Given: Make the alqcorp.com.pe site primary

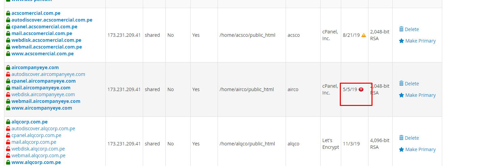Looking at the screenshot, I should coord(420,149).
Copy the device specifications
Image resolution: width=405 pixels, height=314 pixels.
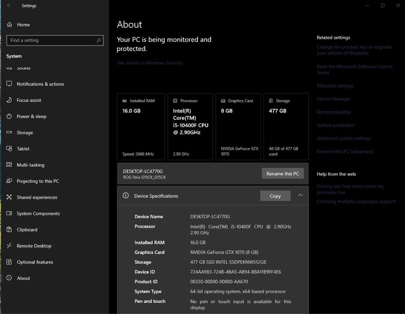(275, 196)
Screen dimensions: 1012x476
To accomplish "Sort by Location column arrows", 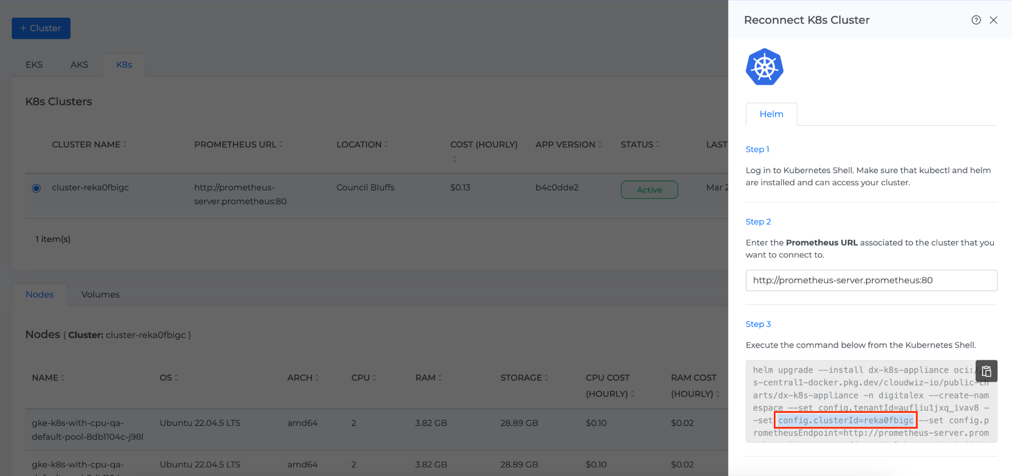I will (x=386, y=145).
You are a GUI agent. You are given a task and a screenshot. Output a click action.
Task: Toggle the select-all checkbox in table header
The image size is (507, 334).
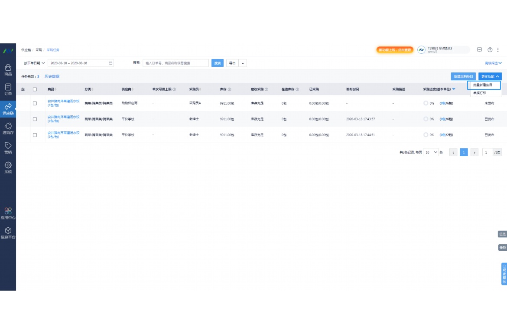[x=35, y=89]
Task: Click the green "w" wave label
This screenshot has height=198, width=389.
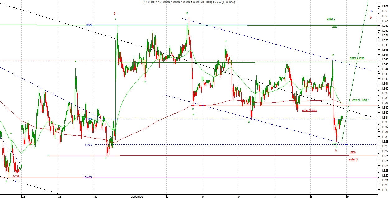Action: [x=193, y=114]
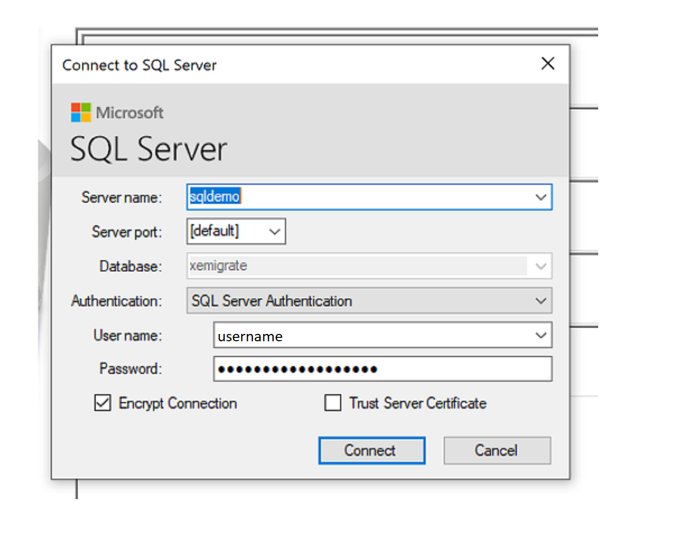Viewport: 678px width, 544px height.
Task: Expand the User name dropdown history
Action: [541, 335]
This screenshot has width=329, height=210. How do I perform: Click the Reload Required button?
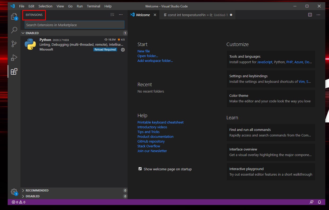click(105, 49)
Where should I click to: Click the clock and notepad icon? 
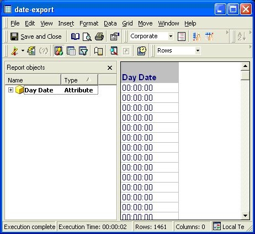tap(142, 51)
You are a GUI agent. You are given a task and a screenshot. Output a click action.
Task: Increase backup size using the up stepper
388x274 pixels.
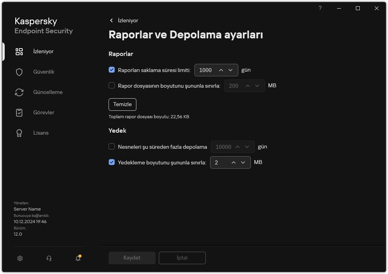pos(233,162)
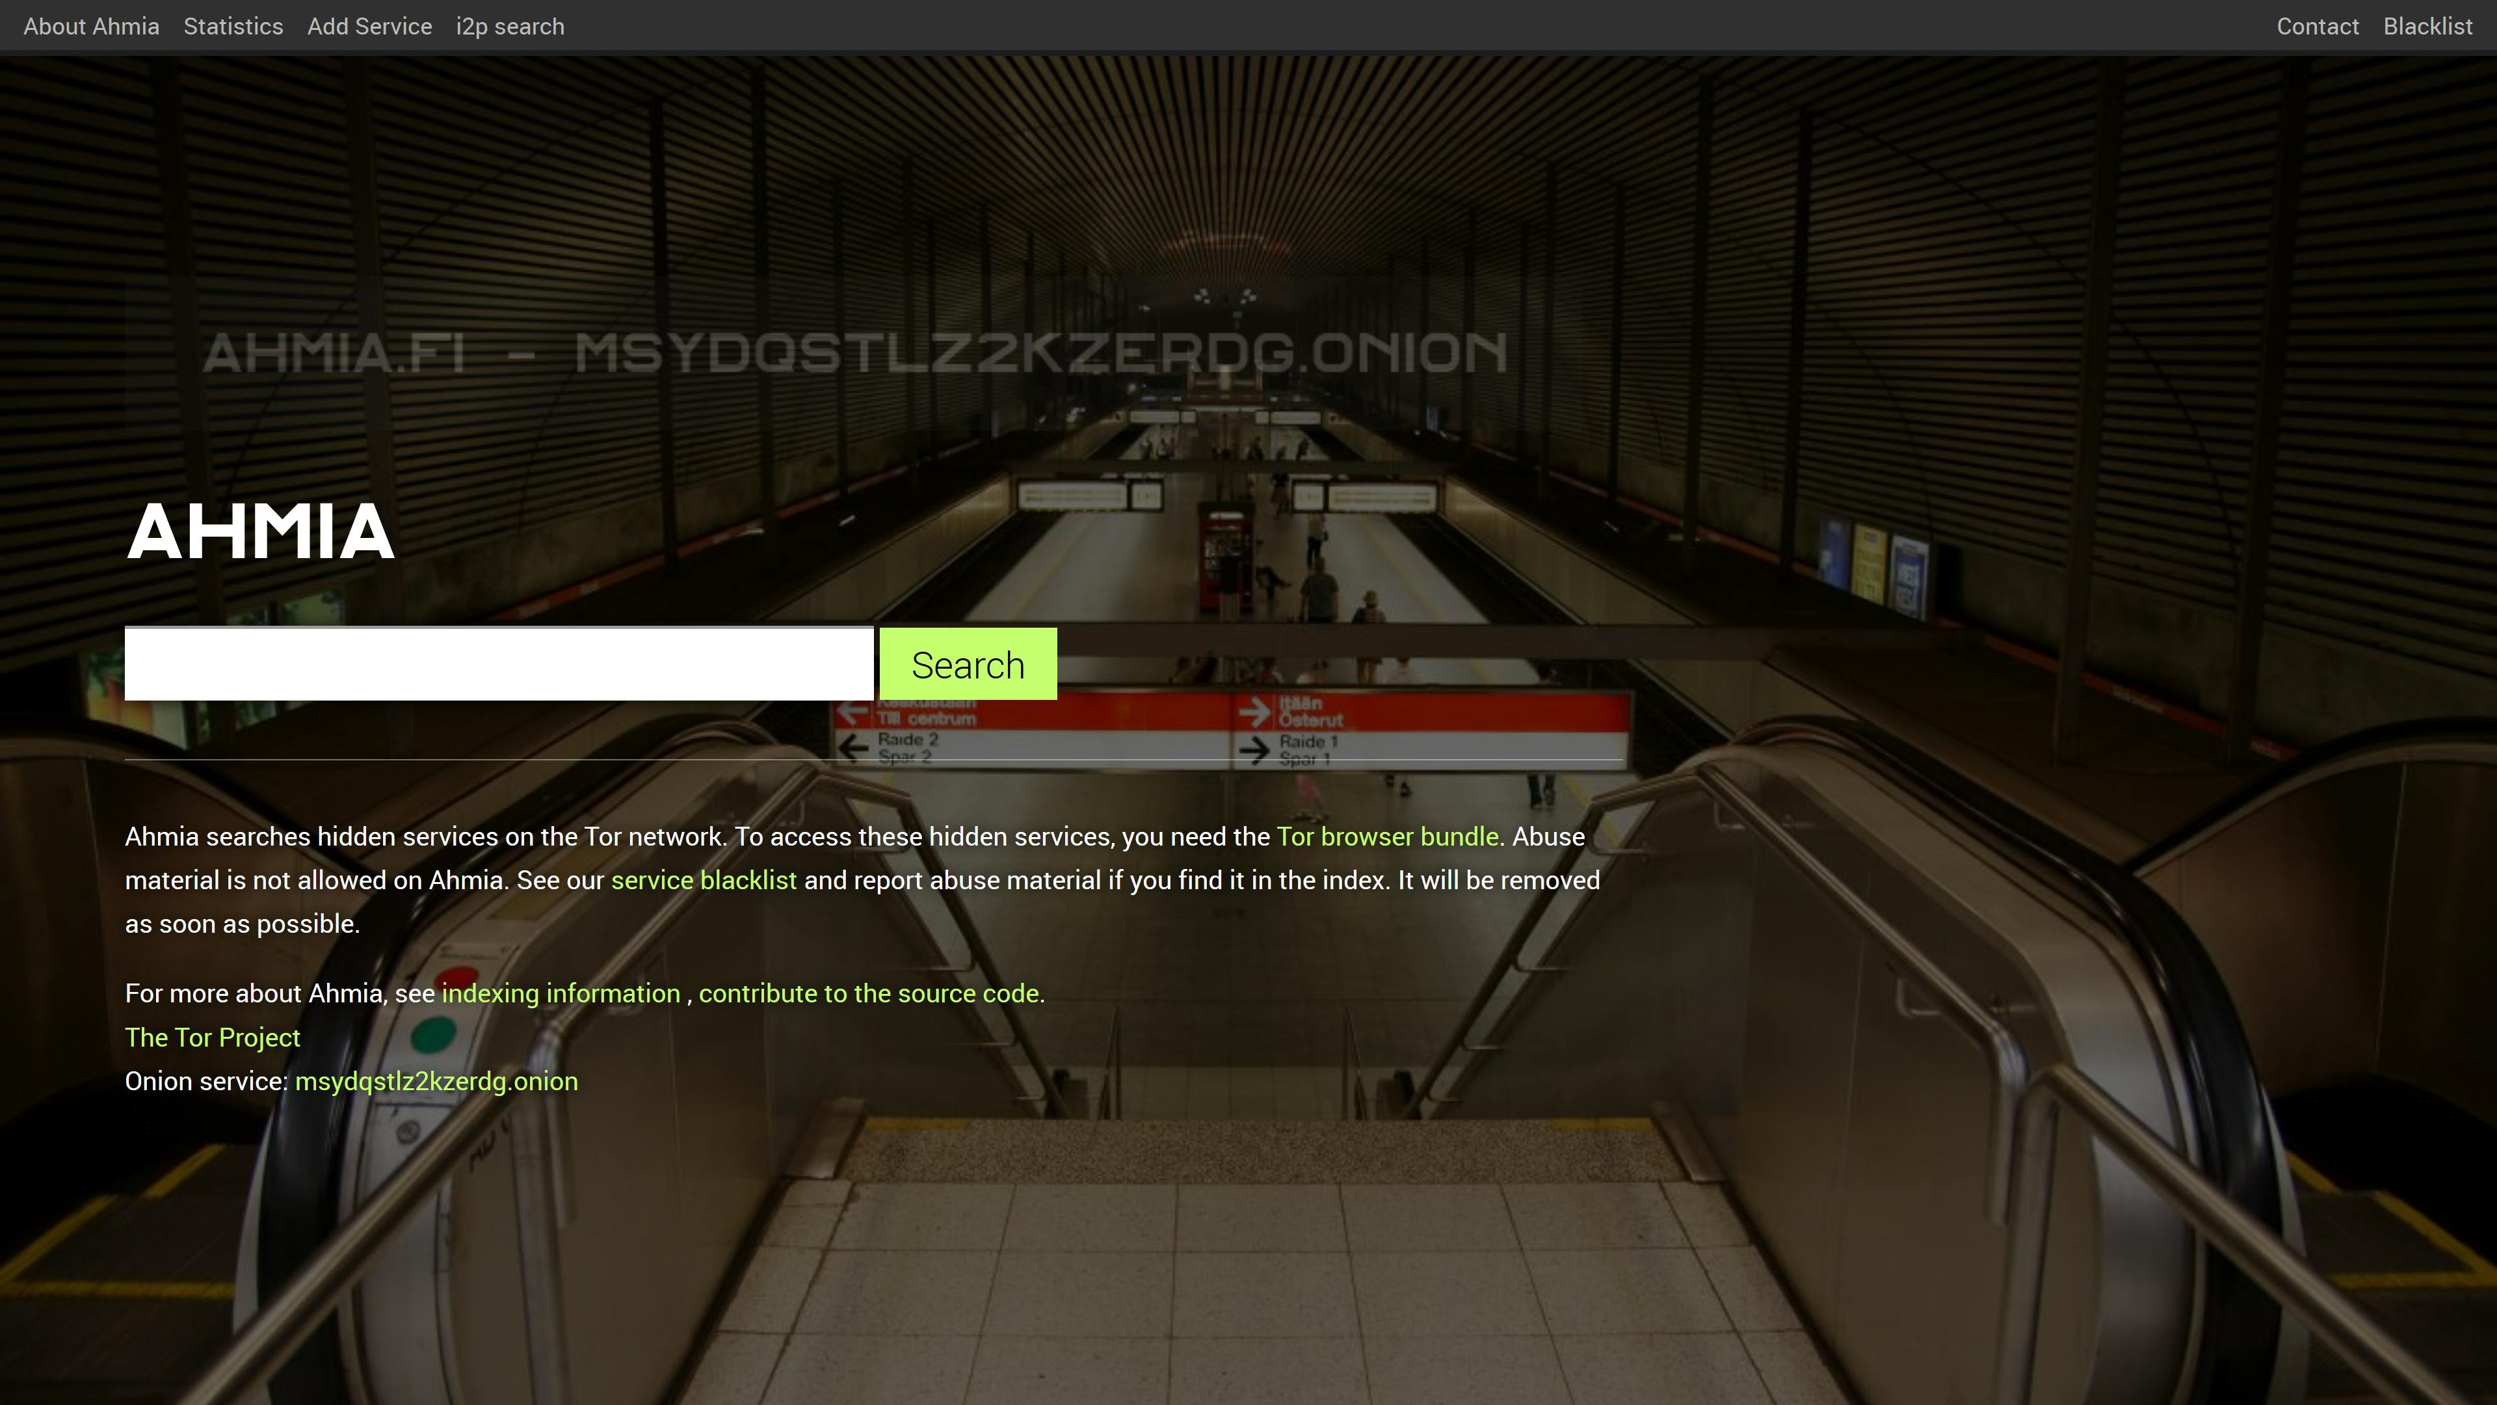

------------------------

*REQUIREMENT*
Write out exactly the lines beginning with the line that holds "The image size is (507, 334)." and ending with the final line of the data, both ends included, without the pictures.

*EXPECTED ANSWER*
The image size is (507, 334).
[x=35, y=89]
Task: Click the green "w" wave label
This screenshot has height=198, width=389.
Action: [x=193, y=114]
Viewport: 678px width, 544px height.
Task: Expand the User name dropdown history
Action: [541, 335]
This screenshot has width=329, height=210. How do I perform: Click the Reload Required button?
click(105, 49)
Where should I click to: Click the clock and notepad icon? 
tap(142, 51)
You are a GUI agent. You are given a task and a screenshot. Output a click action.
Task: Increase backup size using the up stepper
388x274 pixels.
pos(233,162)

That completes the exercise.